Rogers Reduces Spending Amid Regulations, Reports Increased Q1 Profit

Rogers Communications Inc. has announced a significant reduction in capital spending for 2026, lowering its budget by 30% due to ongoing regulatory challenges and competitive pressures. The Canadian telecommunications provider now expects capital expenditures to range between $2.5 billion and $2.7 billion, a sharp drop from its earlier forecast of $3.3 billion to $3.5 billion.
Impact of Regulatory Environment
Tony Staffieri, president and CEO of Rogers, indicated that the company is making these cuts primarily due to the “punitive” regulatory landscape affecting the telecom sector. He noted several projects have been canceled and others delayed, citing economic concerns regarding network investment. Chief Financial Officer Glenn Brandt mentioned that some initiatives planned for completion in late 2026 might not be realized until 2028.
- Current capital expenditures forecast: $2.5 billion – $2.7 billion
- Previous forecast: $3.3 billion – $3.5 billion
- Projected free cash flow for 2026: $4.1 billion – $4.3 billion, increased from $3.3 billion – $3.5 billion
Future Investments and Market Competitiveness
Moving forward, Brandt confirmed that Rogers would maintain this reduced investment level, adapting to a low-growth environment. Over the past three years, the company has invested approximately $12 billion in its networks and infrastructure. This strategic pivot comes as Rogers calls for fair competition among telecom companies in Canada, emphasizing the need for policies that incentivize investment and innovation.

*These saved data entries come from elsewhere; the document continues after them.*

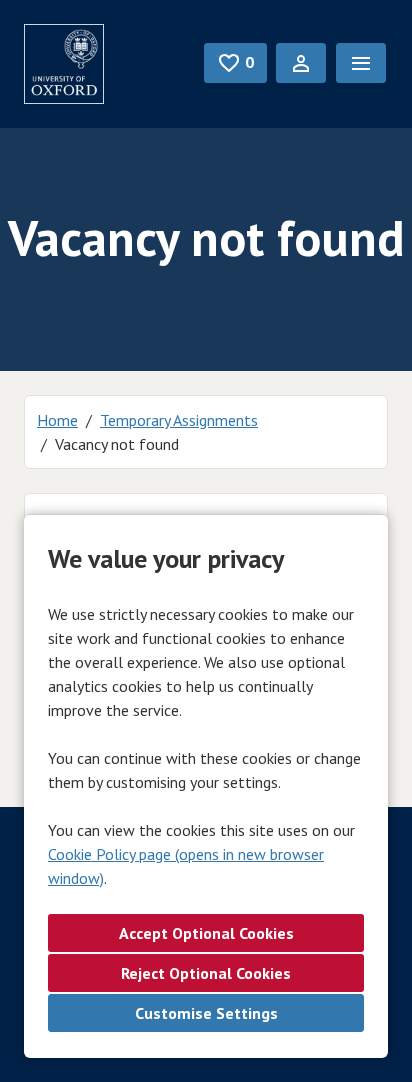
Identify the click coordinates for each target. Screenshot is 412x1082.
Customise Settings (206, 1013)
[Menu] (361, 63)
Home (57, 420)
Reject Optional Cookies (206, 973)
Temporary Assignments (179, 420)
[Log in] (301, 63)
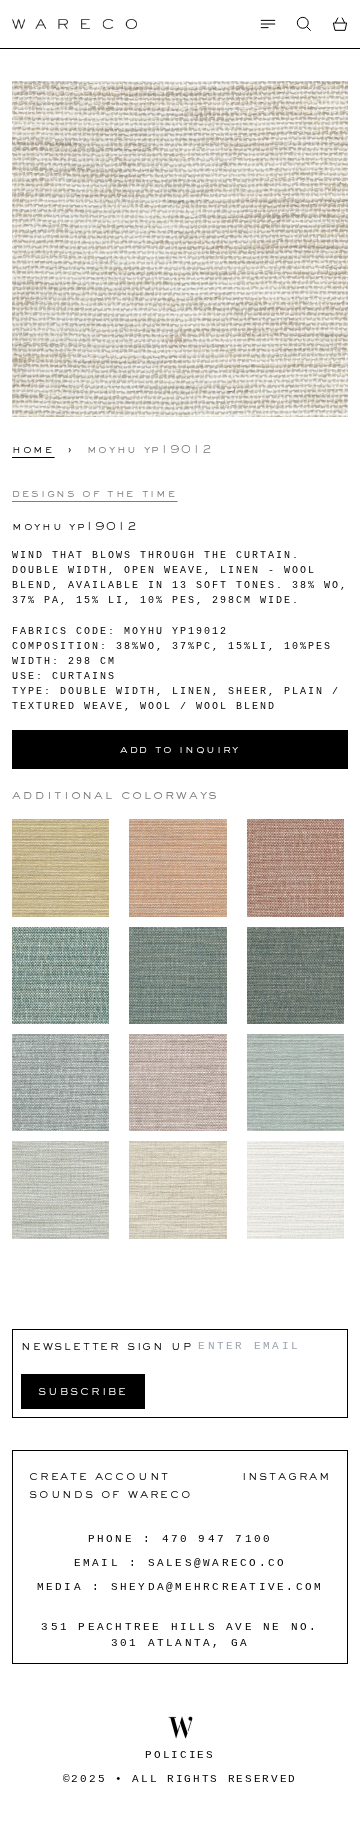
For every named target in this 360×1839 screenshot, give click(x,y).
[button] (304, 24)
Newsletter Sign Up (106, 1345)
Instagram (286, 1475)
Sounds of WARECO (111, 1493)
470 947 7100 (217, 1539)
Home (33, 449)
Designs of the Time (94, 493)
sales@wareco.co (217, 1563)
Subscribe (83, 1390)
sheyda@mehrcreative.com (217, 1587)
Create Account (99, 1475)
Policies (179, 1755)
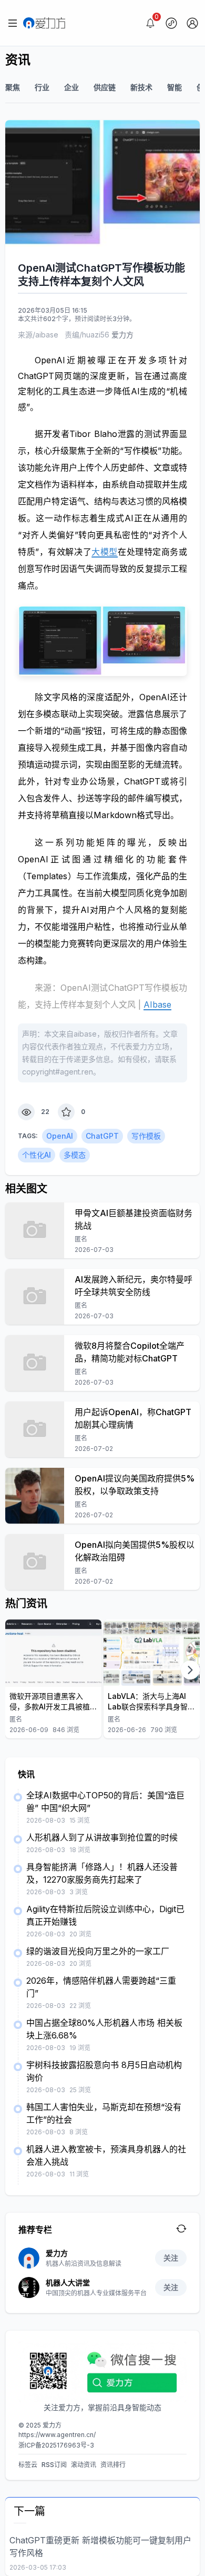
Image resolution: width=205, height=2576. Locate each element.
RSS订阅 (54, 2465)
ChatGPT (102, 1135)
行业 (42, 87)
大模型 (104, 551)
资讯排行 (113, 2465)
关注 (170, 2257)
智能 (174, 87)
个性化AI (36, 1154)
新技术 (141, 87)
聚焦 (12, 87)
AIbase (157, 1004)
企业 (71, 87)
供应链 (105, 87)
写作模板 (146, 1135)
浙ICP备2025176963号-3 (56, 2445)
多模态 (75, 1154)
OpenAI (59, 1135)
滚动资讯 (83, 2465)
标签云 (27, 2465)
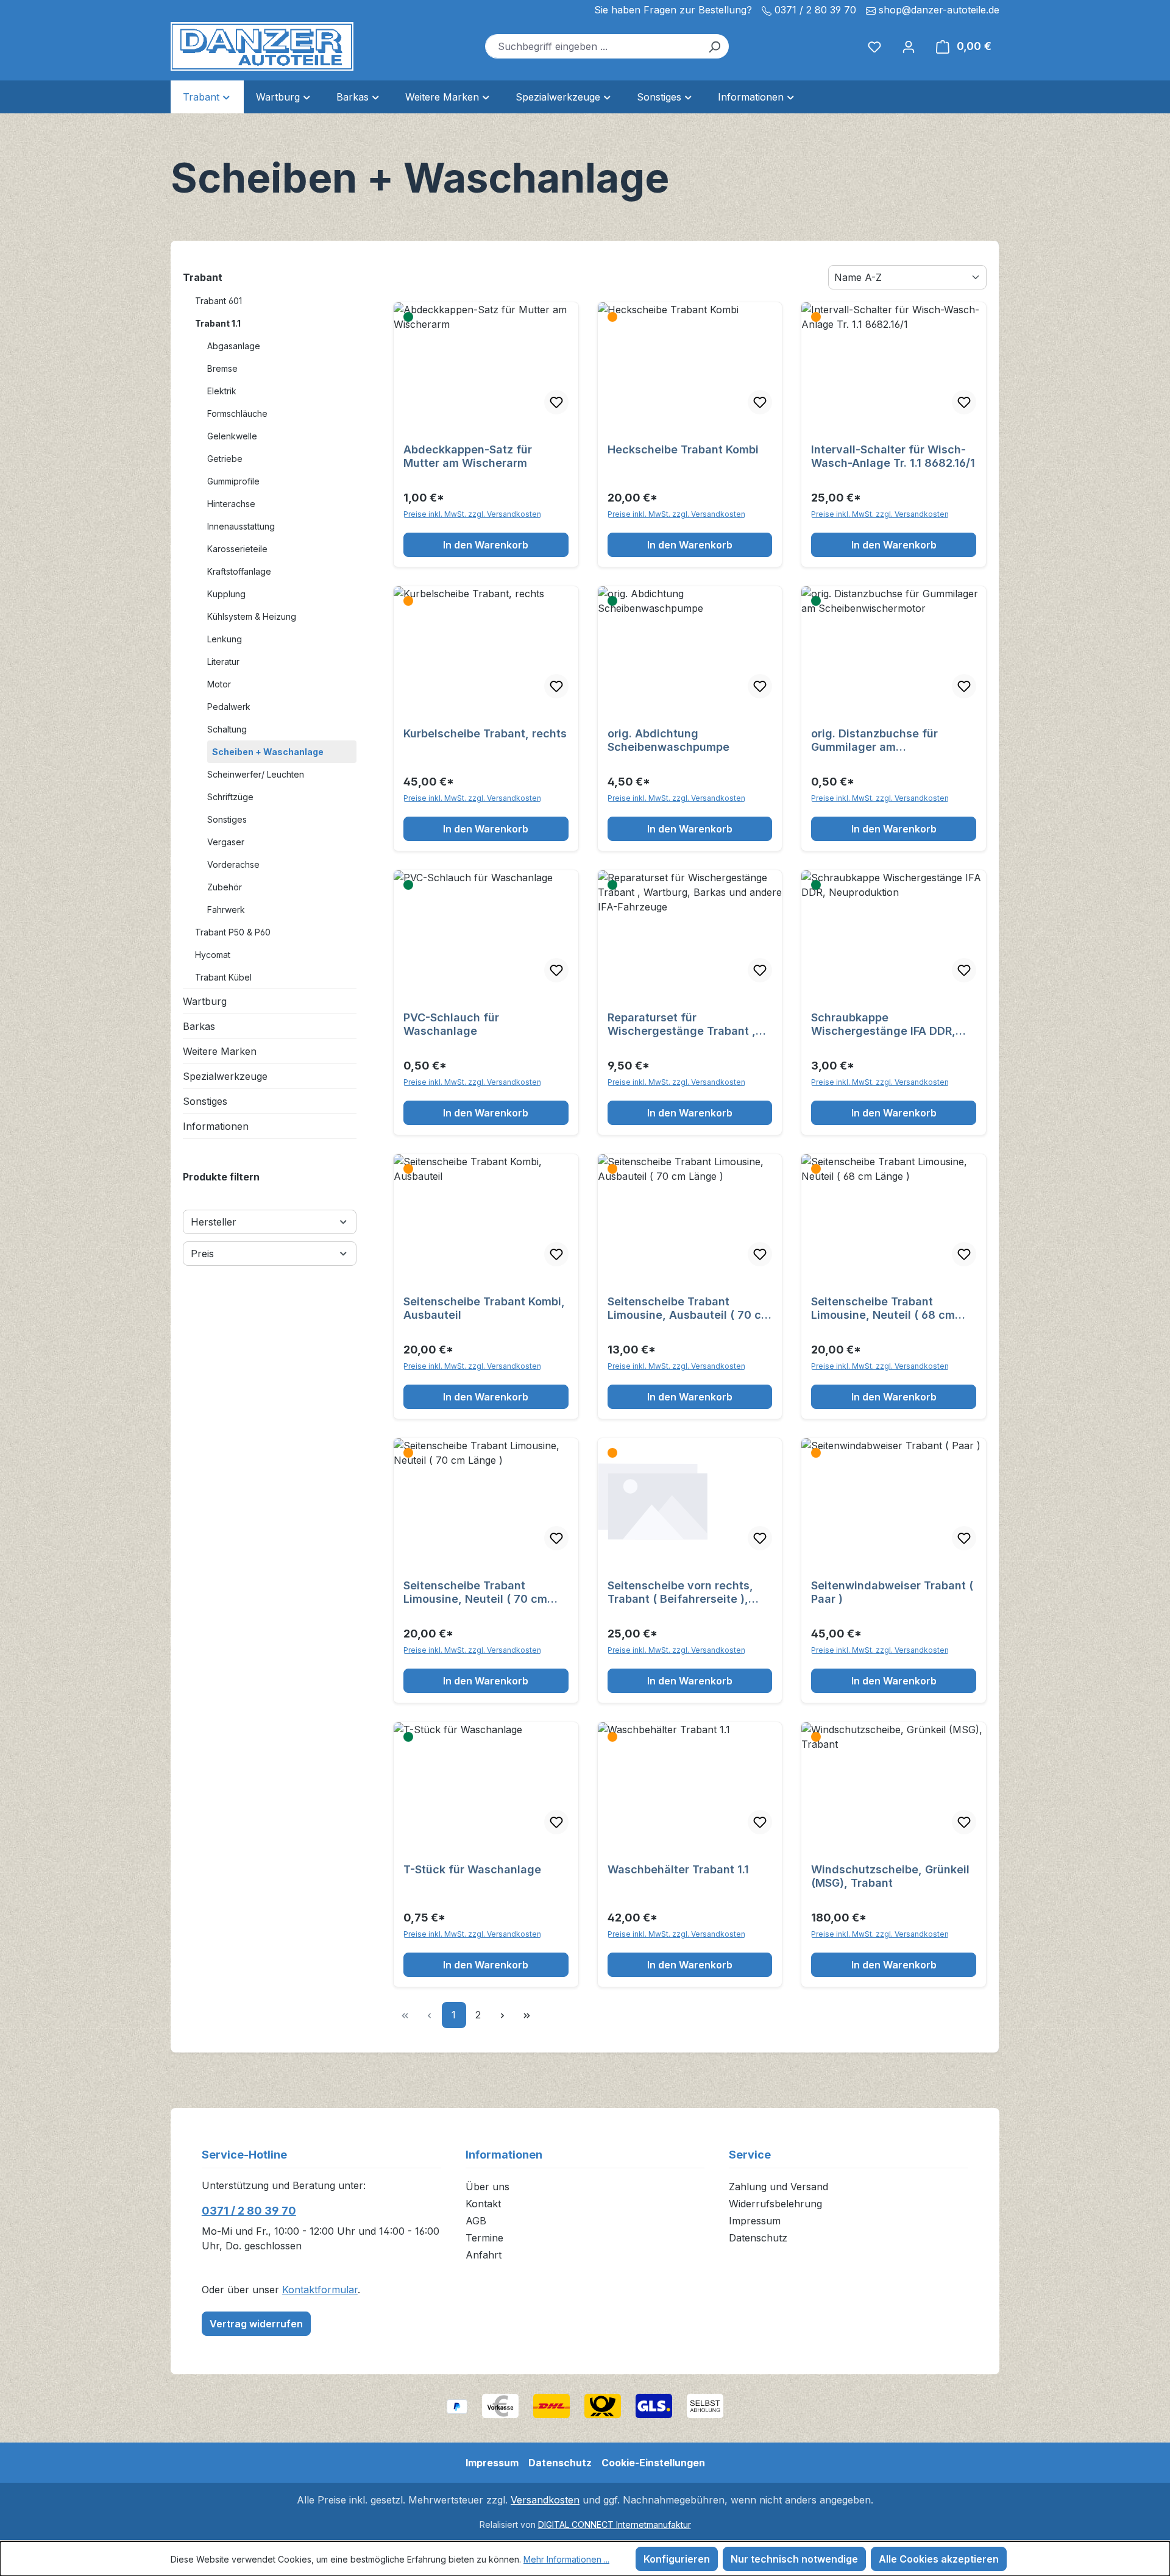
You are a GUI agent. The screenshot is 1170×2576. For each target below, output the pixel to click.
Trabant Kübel (223, 977)
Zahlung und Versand (778, 2186)
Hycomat (212, 954)
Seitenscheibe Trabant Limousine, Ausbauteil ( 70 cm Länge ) (689, 1308)
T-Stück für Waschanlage (472, 1869)
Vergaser (225, 842)
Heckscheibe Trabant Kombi (683, 449)
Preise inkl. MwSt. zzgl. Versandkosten (472, 514)
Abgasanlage (233, 346)
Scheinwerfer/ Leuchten (255, 774)
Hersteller (213, 1222)
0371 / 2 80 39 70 (249, 2210)
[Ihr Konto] (908, 46)
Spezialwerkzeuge (225, 1076)
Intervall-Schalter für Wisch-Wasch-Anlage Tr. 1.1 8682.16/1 (893, 456)
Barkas (199, 1026)
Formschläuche (237, 413)
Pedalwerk (228, 706)
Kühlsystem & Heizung (251, 616)
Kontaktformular (320, 2289)
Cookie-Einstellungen (653, 2463)
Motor (219, 684)
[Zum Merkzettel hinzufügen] (556, 402)
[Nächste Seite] (503, 2015)
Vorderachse (233, 864)
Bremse (222, 368)
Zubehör (224, 887)
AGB (476, 2221)
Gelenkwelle (232, 436)
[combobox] (593, 46)
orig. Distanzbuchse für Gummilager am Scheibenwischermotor (874, 740)
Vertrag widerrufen (256, 2324)
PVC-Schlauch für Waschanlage (451, 1024)
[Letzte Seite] (527, 2015)
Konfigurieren (677, 2559)
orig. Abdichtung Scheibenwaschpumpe (668, 740)
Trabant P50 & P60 (233, 932)
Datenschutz (758, 2238)
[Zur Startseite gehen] (262, 46)
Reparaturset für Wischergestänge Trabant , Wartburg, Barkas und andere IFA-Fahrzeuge (687, 1024)
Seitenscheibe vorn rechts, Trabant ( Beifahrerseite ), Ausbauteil (680, 1592)
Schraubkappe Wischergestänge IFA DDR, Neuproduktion (883, 1024)
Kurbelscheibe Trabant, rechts (485, 733)
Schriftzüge (230, 797)
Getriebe (225, 458)
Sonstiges (227, 819)
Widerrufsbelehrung (775, 2204)
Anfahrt (484, 2255)
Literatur (223, 661)
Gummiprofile (233, 481)
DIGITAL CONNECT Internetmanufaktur (614, 2524)
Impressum (755, 2221)
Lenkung (224, 639)
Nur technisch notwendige (794, 2559)
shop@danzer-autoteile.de (939, 10)
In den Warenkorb (485, 545)
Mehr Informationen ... (566, 2559)
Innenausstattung (241, 526)
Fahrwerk (226, 909)
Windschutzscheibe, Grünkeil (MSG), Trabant (890, 1876)
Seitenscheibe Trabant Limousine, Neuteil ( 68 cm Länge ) (883, 1308)
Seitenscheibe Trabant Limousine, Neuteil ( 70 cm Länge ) (475, 1592)
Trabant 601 (218, 301)
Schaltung (227, 729)
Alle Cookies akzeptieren (939, 2559)
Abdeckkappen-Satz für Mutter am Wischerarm (467, 456)
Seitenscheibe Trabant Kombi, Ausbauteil (484, 1308)
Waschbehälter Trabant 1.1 (678, 1869)
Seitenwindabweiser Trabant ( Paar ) (892, 1592)
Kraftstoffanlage (239, 571)
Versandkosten (545, 2500)
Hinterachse (231, 504)
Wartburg (205, 1001)
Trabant (202, 277)
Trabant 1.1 (218, 323)
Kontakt (483, 2204)
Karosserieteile (237, 549)
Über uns (487, 2186)
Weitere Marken (220, 1051)
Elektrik (221, 391)
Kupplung (226, 594)
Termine (484, 2238)
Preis (202, 1253)
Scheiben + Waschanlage (268, 752)
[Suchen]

Statistics indicate that telecom prices have decreased since 2023, following Quebecor Inc.’s acquisition of Freedom Mobile from Shaw Communications. This acquisition was part of an effort to enhance competition within the market. Freedom Mobile has expanded its services across Canada, supported by the CRTC’s mobile virtual network operator framework.
Quarterly Financial Performance
In its latest quarterly report, Rogers posted a profit of $438 million, a marked increase from $280 million the same period last year. The company saw its revenue rise to $5.48 billion, up from $4.98 billion a year earlier. For the quarter ending March 31, earnings per diluted share rose to 80 cents from 50 cents.
- First-quarter profit: $438 million
- Revenue: $5.48 billion
- Average monthly revenue per user: $55.60
Despite this profit growth, Rogers experienced an uptick in subscriber churn rates. The monthly churn rate for net postpaid mobile subscribers rose to 1.22%, compared to 1.01% in the previous year. Analysts have raised concerns about whether these capital expenditure reductions signal a new normal for the Canadian telecom industry, given the challenging market conditions.
Rogers anticipates using increased free cash flow to help pay down debt in the years to come. With ongoing regulatory pressures and market competition, the telecom sector faces uncertainty regarding future investment returns.